The problem remained of the legitimate function of arms-bearers in a Christian society. That of benign local policeman hardly fitted the political reality or individual self-image of men who saw what violence could bring; in the case of those Frenchmen who sought their fortunes in southern Italy or England fame, fortune and riches beyond their dreams. Despite concerted attempts from the tenth century, through exhortation and the liturgy, to refine the attitudes of arms-bearers to ensure righteous motives, just cause and humility even in victory, the prevailing ideology remained that, however lawful the conflict, fighting was sinful, the occupation of arms intrinsically a sin.
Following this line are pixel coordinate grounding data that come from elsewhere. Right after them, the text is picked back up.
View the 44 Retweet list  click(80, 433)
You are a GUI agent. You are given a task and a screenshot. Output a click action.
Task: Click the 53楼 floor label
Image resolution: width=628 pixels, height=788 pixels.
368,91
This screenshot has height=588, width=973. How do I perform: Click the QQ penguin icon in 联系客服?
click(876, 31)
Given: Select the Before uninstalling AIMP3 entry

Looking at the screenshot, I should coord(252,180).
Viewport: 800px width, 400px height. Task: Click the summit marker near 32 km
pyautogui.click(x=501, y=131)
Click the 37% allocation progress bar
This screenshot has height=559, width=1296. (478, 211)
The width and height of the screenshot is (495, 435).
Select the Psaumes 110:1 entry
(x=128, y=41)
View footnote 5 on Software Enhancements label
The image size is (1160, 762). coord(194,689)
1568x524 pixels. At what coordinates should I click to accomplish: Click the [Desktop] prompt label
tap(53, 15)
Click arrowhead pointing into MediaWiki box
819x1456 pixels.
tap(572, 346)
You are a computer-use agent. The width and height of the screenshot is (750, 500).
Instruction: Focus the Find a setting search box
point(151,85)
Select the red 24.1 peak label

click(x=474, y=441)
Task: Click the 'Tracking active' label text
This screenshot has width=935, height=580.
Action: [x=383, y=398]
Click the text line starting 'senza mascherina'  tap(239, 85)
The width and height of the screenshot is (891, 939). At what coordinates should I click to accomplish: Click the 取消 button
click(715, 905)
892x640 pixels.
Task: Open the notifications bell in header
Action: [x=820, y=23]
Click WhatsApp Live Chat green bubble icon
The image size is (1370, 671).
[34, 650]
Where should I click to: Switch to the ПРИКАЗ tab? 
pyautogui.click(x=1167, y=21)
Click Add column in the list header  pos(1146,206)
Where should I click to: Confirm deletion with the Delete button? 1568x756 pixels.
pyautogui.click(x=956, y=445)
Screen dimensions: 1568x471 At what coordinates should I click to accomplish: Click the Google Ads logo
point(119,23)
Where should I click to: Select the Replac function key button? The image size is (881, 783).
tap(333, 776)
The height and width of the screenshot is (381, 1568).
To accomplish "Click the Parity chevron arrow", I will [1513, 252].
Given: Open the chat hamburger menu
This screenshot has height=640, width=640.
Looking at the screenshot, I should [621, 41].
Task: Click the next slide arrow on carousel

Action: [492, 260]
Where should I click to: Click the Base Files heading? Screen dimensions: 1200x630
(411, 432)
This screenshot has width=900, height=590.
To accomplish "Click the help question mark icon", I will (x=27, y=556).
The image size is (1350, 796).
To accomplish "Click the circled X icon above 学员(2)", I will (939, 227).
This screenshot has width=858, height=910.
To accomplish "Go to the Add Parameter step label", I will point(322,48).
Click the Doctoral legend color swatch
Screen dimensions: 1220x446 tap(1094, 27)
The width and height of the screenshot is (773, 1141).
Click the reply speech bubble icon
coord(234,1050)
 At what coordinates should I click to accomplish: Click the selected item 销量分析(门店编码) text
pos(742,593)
This traditional position was retained by the widely influential canon lawyer Burchard, bishop of Worms (d. 1025) and even in his early years by Pope Gregory VII, who was to transform papal ideas on arms-bearing. In 1066, William of Normandy had invaded England with explicit papal approval, his cause deemed just, his army fighting under a papal banner. His opponent, Harold II, was adjudged an oath-breaker, having previously promised to support William’s claim to the throne, a usurper and, thanks to his patronage of a pluralist archbishop of Canterbury of contested legitimacy, a schismatic. Nonetheless, in 1070 on all who had fought with William at Hastings and had killed or wounded men penances were imposed even though the invasion was recognized as a ‘public war’ in the classical sense. 28The idea that an arms-bearer could be truly penitent whilst remaining a warrior, still less use fighting itself as a penance, was a development only of the twenty years before Urban II’s ideological coup of 1095 and a result of precise circumstances of papal policy and perceived threats to the Roman church from within and beyond Christendom’s frontiers.

THE PAPACY AND HOLY WAR

In the later eleventh century, holy war became a particular and intimate concern of the reformed papacy, one which was to transform Christian attitudes and practices for half a millennium. The main thrust of papal reform was towards restoring to the church the pristine autonomy and spirituality of the Acts of the Apostles. This required enforcing canonical rules on the secular clergy, prohibiting abuses such as simony (buying or selling a cure of souls), clerical marriage, treating ecclesiastical office as property or political position and the intrusion of lay control over clergy and churches. A radical alteration was projected in the relationship of church and state which, since the Carolingians and perhaps since Constantine, had assumed mutual cooperation rather than separation. This carried severe political risks. At most centres of political power, the church was inextricably linked with secular rule: kings, notably in England or Germany, looked to churchmen for material and political assistance, received their prayers in scarcely disguised king cults and exercised recognized powers of patronage in church appointments. Exclusion of lay control not only undermined powerful and well-established political structures, it cut at local patronage systems whereby donor families maintained close, proprietorial interests in monasteries they had founded or subsidized or in parishes they had established on their estates. For the secular clergy, reform implied a deliberate attempt to distinguish the clerical order from the habits and behaviour of the laity. Crudely, reform aimed at making them more like monks in celibacy, in immunity from the material snares of money and personal property, and in obedience, to canon law, their ecclesiastical superiors and, ultimately, the pope. The social impact was potentially considerable, marking the end of the inheritance of clerical land and office. For the church, while there were clear economic advantages in denying the heritability, division and potential alienation of church property, there remained the argument of law and morality. The impact of papal reform was profound because of such effective combination of the temporal and spiritual.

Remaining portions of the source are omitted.